В 7.30 вечера того же дня на момент официального закрытия участков очередь из желающих отдать свой голос все еще тянулась от центра городка до парковки. В результате федеральный судья распорядился соблюдать в округе Нокс, где расположен Гамбьер, закон штата Огайо, предоставляющий право голоса всем вовремя пришедшим. Стоящим в очереди любезно раздали «карты на право голосования» (участие в голосовании — право, а не привилегия), но этого было уже мало. Когда все эти 1175 избирателей района опустили свои избирательные бюллетени, было уже около четырех утра, и многим пришлось прождать целых 11 часов. В духе народного карнавала подвезли пиццу, банки с прохладительными напитками, появились и гитаристы, чтобы придать яркому моменту настроение. Обнаружились телевизионщики, а молодые американцы вели себя словно на кастинге у Фрэнка Капры[58]: весело и добродушно пропускали вперед пожилых избирателей, дописывали в ноутбуках недоделанные сочинения, многие голосовали впервые, и все были убеждены, что долгое ожидание на холоде — ничтожная плата за это. Общий настрой выразила Пиппа Уайт[59], сказав, что «даже после 8 часов 15 минут ожидания у меня оставались силы. Это говорит о том, насколько все это важно». Ободряющая мысль.

» **ИСХОДНЫЕ ДАННЫЕ**:
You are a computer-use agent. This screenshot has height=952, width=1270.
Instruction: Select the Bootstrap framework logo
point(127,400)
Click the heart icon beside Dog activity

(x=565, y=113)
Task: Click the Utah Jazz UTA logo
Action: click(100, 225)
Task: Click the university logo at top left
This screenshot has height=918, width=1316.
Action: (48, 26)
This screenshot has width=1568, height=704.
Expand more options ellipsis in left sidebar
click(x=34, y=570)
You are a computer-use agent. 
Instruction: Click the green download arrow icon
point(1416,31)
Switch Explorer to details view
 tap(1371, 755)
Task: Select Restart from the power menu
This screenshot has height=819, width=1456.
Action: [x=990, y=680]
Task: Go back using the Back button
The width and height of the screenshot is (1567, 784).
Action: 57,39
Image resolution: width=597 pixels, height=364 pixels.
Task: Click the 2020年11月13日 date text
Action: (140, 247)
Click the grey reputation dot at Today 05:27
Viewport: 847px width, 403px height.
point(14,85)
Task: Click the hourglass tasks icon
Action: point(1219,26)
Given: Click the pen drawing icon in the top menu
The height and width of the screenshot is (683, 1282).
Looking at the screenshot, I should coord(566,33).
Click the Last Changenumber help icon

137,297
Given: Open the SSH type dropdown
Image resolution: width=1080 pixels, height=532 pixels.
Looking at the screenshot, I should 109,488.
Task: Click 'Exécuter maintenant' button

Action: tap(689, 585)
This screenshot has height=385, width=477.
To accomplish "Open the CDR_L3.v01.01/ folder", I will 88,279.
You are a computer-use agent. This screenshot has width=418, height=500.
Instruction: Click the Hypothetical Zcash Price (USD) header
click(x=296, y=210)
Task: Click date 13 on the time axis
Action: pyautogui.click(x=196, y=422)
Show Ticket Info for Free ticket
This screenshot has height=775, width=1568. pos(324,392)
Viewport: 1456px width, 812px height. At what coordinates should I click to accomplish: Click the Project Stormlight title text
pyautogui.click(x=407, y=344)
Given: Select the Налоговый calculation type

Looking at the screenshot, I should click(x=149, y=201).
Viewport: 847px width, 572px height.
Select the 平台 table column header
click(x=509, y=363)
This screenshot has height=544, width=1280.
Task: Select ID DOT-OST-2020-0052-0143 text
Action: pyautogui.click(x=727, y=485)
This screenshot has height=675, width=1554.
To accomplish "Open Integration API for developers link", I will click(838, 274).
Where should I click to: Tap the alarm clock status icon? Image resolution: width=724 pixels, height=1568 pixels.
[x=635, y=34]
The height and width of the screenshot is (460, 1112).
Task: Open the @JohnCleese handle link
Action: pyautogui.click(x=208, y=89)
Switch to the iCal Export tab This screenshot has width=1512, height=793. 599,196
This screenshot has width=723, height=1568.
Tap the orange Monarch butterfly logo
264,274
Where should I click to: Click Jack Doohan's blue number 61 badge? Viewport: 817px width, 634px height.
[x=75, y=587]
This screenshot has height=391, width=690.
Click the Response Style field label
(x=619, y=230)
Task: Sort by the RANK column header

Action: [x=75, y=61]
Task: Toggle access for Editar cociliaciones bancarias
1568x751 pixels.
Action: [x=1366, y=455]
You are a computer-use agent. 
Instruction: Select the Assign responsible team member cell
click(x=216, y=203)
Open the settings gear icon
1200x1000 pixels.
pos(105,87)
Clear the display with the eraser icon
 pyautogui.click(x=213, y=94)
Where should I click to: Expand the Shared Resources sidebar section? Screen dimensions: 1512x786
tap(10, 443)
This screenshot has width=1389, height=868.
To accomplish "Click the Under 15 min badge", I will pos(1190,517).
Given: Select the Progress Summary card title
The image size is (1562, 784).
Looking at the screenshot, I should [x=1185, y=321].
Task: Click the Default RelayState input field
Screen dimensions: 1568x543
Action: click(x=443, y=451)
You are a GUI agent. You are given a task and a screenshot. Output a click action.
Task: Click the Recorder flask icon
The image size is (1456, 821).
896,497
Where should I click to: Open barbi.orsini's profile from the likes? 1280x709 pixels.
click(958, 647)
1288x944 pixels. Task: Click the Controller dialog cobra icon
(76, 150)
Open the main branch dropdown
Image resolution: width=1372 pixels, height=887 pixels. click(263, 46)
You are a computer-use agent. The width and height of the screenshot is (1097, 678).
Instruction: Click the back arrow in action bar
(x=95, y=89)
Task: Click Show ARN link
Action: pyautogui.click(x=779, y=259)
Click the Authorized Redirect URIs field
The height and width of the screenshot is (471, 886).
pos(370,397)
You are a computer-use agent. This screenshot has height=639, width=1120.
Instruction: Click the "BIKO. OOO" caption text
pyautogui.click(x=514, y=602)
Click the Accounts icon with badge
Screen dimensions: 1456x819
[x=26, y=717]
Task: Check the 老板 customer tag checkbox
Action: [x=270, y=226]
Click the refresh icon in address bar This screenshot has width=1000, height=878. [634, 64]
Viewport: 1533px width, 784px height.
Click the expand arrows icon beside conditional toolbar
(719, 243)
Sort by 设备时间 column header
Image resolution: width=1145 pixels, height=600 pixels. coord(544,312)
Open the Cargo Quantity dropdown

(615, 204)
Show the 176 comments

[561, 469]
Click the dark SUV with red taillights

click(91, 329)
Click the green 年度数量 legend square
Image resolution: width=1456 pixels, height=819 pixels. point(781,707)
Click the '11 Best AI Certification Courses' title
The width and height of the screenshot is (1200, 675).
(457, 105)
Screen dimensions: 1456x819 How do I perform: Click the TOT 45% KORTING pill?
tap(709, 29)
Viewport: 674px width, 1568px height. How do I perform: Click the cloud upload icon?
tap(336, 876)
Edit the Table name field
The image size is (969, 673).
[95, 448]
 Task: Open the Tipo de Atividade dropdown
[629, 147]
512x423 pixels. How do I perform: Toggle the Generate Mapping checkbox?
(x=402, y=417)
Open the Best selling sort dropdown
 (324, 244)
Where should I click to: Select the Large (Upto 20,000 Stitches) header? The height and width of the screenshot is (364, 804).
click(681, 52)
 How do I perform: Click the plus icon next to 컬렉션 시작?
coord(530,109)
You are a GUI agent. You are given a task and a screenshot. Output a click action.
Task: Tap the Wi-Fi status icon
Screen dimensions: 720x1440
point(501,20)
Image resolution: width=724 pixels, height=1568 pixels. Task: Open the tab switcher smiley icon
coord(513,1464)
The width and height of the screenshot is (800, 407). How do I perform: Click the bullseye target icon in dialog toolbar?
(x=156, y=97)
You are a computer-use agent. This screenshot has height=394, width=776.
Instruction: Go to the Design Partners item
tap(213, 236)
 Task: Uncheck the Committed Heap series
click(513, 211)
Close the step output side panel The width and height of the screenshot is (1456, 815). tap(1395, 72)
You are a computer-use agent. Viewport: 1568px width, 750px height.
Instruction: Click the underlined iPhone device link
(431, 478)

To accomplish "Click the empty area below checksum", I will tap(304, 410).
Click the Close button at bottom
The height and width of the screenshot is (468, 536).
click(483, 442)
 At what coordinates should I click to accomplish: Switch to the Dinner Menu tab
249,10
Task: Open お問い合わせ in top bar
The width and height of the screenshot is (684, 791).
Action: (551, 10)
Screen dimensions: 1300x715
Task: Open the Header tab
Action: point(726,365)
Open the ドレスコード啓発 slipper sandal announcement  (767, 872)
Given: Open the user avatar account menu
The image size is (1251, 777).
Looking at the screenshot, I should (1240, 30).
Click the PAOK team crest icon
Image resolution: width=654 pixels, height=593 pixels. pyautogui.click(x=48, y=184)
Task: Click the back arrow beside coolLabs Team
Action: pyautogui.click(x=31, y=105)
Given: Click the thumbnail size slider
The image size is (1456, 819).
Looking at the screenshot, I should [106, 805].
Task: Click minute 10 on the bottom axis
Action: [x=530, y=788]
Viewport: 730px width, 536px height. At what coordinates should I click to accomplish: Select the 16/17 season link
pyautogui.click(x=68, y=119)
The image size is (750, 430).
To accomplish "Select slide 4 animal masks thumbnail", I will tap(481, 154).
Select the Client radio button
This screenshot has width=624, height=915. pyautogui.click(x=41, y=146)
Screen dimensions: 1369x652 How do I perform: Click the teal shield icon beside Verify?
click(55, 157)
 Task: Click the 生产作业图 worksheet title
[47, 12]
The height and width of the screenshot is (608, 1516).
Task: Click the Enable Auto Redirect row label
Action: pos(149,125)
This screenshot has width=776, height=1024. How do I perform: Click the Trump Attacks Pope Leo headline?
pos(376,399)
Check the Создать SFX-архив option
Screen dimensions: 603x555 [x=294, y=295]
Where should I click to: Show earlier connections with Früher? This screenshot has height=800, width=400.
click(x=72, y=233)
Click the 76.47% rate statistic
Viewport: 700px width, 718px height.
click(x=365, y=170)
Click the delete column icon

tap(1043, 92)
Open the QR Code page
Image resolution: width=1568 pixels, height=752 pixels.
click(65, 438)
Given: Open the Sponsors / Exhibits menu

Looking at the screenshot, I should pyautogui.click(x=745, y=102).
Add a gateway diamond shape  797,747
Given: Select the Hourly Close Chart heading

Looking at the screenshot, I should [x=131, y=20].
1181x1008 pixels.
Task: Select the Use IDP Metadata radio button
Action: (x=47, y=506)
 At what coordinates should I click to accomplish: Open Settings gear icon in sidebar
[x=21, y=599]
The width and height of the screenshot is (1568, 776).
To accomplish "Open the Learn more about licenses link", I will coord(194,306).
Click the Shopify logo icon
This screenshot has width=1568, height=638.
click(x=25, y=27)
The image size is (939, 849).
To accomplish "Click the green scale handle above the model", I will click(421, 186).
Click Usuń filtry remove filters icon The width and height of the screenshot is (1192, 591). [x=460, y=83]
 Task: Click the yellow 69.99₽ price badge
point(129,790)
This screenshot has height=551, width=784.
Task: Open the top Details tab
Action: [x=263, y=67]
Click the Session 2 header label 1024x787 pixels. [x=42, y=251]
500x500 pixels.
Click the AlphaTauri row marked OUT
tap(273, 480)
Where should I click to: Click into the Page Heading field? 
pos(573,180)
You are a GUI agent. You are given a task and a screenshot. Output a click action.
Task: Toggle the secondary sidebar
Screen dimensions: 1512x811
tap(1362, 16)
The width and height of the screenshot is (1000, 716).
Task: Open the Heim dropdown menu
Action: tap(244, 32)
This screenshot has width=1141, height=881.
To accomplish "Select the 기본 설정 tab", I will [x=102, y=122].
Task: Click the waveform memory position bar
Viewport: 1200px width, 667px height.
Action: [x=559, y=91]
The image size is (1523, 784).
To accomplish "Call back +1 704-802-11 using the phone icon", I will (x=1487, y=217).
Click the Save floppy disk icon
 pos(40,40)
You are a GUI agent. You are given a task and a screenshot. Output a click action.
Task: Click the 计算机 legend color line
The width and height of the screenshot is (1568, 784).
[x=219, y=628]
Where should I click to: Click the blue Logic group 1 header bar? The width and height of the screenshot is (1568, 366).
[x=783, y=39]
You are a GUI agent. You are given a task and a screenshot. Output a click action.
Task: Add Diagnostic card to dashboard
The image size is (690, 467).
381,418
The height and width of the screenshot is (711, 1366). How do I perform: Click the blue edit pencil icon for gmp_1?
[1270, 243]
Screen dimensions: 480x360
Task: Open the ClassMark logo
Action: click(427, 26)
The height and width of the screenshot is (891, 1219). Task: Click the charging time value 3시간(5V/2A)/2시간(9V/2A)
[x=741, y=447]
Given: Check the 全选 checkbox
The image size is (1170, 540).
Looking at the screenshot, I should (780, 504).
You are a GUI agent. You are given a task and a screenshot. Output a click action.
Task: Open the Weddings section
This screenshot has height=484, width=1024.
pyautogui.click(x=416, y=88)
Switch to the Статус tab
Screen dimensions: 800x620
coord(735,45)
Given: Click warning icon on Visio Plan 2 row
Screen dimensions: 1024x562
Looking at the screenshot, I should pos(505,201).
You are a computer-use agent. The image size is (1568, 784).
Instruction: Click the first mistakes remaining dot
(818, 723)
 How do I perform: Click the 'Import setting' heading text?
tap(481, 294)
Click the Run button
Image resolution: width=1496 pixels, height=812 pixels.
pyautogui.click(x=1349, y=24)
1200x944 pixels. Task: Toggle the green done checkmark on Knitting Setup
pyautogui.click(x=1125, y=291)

» **ЗАДАНИЕ**:
A) Во сколько, согласно фрагменту о голосовании в Гамбьере, все избиратели района закончили опускать бюллетени?
B) Изложите содержание фрагмента о голосовании в Гамбьере в двух предложениях.
C) Продолжите текст о голосовании в Гамбьере после его последнего предложения.

» **ОТВЕТЫ ПО ПОРЯДКУ**:
A) Около четырех утра.

B) Когда в 7.30 вечера участки официально закрылись, очередь избирателей в Гамбьере все еще тянулась от центра городка до парковки, и по распоряжению федерального судьи проголосовать смогли все пришедшие вовремя, хотя многим пришлось ждать до 11 часов, а голосование завершилось около четырех утра. Ожидание проходило в духе народного карнавала, а молодые избиратели вели себя весело и добродушно, считая долгое стояние на холоде ничтожной платой за возможность проголосовать.

C)
У студентов Кеньона было одно преимущество, и они совершили одну ошибку. Преимущество состояло в том, что их президент, С. Джорджия Ньюджент, сказала им, что для голосования их освободят от уроков. Ошибка состояла в отказе от предлагавшихся им поздно вечером бумажных избирательных бюллетеней, из-за иска, поданного для ускорения избирательного процесса юристами отделения Демократической партии в Огайо. Когда стали раздавать избирательные бюллетени (для последующего машинного подсчета под контролем председателей демократической и республиканской комиссии по наблюдению за ходом выборов округа Нокс), кто-то закричал из окна здания общественного центра: «Не используйте бумажные избирательные бюллетени! Республиканцы собираются подать иск, чтобы их не подсчитывали!» После этого большинство приняло решение о машинном голосовании.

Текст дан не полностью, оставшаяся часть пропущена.